When there’s nothing else left, there is always still hope.
I saw the recent Chiharu Shiota exhibit ‘I Hope…’ last month at König Galerie in Berlin.
It sat with me, heavily. I sat on it, too.
I have been a close follower and fan of Chiharu’s for many years. I first saw her in New York in 2012, with blocks of window panes and frames piled around and atop each other. It felt suffocating. There was despair. The windows that served as hope for making it out to the other side only seemed to be a forewarning of even more views of blockade and nothingness, rather than any opportunity for light or escape.
I saw her again in Berlin, at the Nikolaikirche. Ample black threads, and again, claustrophobic, but this time, a bit more airy with pages of books scattered amongst the threads. The show was entitled Lost Words. She and I seemed to be on the same page again. She spoke so much to me. I was tangled up in it, but there was room for expansion and finally some space to breathe and see above and beyond the turmoil in front of us, and as symbolically shown, we were catching quite a bit of knowledge in the breadth of all those tangles.
It’s been a year of lockdown in Berlin. I miss fleeing to my old haunts for after work drinks. I miss the excitement of trying out new restaurants with friends, sitting for hours, catching up on all the things we were doing, all the people we were meeting, all the ways we were being inspired and trying to inspire others. My hair has missed being pampered, my nails miss being tended to. I miss shopping the fare of local goods with friends who had a bit of the means to do it, given we all actually had jobs. But most of all, I have so desperately missed the feeling of art experienced in person. My eyes have grown so tired of screens, and the last thing I wish to do in my spare time, is be further tethered to one.
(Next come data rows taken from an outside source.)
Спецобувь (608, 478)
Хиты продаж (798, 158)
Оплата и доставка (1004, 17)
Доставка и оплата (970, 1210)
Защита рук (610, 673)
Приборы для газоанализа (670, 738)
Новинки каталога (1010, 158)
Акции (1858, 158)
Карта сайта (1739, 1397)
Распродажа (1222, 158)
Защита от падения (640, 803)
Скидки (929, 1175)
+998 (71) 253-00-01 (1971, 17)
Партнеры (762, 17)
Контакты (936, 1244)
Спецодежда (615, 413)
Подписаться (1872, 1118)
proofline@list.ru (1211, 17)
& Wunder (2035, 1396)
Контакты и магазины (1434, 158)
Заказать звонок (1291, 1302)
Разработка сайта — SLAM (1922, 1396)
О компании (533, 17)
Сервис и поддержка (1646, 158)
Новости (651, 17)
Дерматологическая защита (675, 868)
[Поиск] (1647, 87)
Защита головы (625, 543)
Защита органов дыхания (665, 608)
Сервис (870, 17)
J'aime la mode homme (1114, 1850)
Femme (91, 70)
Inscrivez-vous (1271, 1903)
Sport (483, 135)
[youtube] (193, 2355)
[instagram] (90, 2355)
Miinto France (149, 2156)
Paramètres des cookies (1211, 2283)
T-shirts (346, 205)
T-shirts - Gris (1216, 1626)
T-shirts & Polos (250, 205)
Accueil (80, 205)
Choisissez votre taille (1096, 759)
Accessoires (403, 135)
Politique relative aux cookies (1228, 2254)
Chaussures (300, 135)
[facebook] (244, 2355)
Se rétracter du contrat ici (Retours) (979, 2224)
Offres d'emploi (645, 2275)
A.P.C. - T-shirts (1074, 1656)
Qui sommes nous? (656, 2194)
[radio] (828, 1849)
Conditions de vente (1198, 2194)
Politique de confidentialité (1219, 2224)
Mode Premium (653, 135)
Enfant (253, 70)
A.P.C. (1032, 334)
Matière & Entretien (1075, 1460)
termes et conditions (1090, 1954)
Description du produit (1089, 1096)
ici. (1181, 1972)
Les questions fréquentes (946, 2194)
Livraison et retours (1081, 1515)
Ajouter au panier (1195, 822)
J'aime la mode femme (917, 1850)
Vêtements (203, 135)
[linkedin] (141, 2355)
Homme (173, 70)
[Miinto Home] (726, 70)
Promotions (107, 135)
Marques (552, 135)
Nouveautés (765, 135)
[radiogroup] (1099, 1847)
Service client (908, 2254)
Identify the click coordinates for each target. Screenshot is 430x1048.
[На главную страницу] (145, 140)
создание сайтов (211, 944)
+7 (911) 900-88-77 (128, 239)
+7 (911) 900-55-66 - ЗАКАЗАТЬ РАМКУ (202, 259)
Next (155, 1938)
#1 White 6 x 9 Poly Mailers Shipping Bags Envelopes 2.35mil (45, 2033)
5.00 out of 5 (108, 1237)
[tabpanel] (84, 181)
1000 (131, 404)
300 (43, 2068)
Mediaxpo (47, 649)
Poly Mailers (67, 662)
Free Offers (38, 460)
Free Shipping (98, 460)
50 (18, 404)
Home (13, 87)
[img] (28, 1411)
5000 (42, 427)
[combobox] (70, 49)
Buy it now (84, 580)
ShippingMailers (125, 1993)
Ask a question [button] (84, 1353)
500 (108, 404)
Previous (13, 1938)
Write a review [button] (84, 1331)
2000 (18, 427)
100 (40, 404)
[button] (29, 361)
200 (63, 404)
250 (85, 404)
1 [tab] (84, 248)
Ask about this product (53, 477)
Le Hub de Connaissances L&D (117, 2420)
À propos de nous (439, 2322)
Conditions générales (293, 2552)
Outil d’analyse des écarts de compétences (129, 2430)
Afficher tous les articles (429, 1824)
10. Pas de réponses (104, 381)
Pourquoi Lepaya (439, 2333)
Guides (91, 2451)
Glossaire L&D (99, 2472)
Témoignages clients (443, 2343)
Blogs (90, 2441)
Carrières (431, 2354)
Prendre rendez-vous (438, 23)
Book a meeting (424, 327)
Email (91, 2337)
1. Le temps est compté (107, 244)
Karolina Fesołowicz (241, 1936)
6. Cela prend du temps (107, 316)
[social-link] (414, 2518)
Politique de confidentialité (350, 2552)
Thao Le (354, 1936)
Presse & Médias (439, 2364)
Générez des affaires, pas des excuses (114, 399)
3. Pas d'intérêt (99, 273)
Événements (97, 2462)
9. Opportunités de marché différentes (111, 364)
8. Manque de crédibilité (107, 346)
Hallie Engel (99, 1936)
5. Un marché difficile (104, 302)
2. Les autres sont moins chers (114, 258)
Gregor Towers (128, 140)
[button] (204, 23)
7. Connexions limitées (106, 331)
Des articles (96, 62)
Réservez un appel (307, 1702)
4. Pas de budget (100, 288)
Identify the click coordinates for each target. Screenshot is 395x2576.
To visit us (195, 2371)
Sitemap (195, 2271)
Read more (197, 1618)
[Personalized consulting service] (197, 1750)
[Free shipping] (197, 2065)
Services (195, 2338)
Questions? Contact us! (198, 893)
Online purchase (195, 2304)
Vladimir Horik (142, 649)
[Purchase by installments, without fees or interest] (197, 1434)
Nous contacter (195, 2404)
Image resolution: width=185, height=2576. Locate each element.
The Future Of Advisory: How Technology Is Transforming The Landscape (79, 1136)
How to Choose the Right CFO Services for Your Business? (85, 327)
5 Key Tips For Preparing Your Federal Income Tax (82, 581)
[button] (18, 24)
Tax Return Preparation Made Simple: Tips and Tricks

When I was given the opportunity to take a private walk through of the new Chiharu exhibit, I could have cried at this blessing being extended to me. If it had been a car set on fire in the middle of St. Agnes, I would have happily agreed to see it, if only to be in the gallery again.
But to see in the flesh something that I knew would move me so… to once again experience the wonder and transportation that is Chiharu and her strings, especially with one entitled ‘I Hope…’, I didn’t know how I would be able to handle it.
But this brings me to my next point… I didn’t review this experience of hers last month, while I had so much to say and so many emotions to spew that my notes were hardly legible, because honestly, I felt a bit poorly at having been there, at having experienced something so monumental. The governor of Texas fled his fellow Texans for Cancun, while thousands of his residents went without power in the midst of a pandemic. He was demonized. And rightfully so!
When I was in the exhibit, I noted a feeling of strange betrayal toward collective camaraderie… I wanted to share with the whole world, specifically with Berliners, the moving experience I had been granted. But I knew all my friends and readers would ultimately be at a loss, to read of the beauty that is in their own backyard, locked away from them, just out of reach. Sure, it was available in the digital realm… I think that is what I was to write on… but I would personally never allow myself to ‘experience’ one of her pieces this way, nor would I encourage anyone else to do it either. So I internalized what I experienced as best I could and I waited… and I hoped for this day to come, never soon enough…
And now here we are. A month later. Today, we received news that galleries and museums are opening up again. I don’t know how long this will last. I start and end so many of my sentences these days with the words ‘I hope…’
I hope the lockdown keeps diminishing.
I hope we don’t lock down again.
I hope my friends know I still care about them.
I hope we will all come out of this okay.
And then, and now, there is still Chiharu.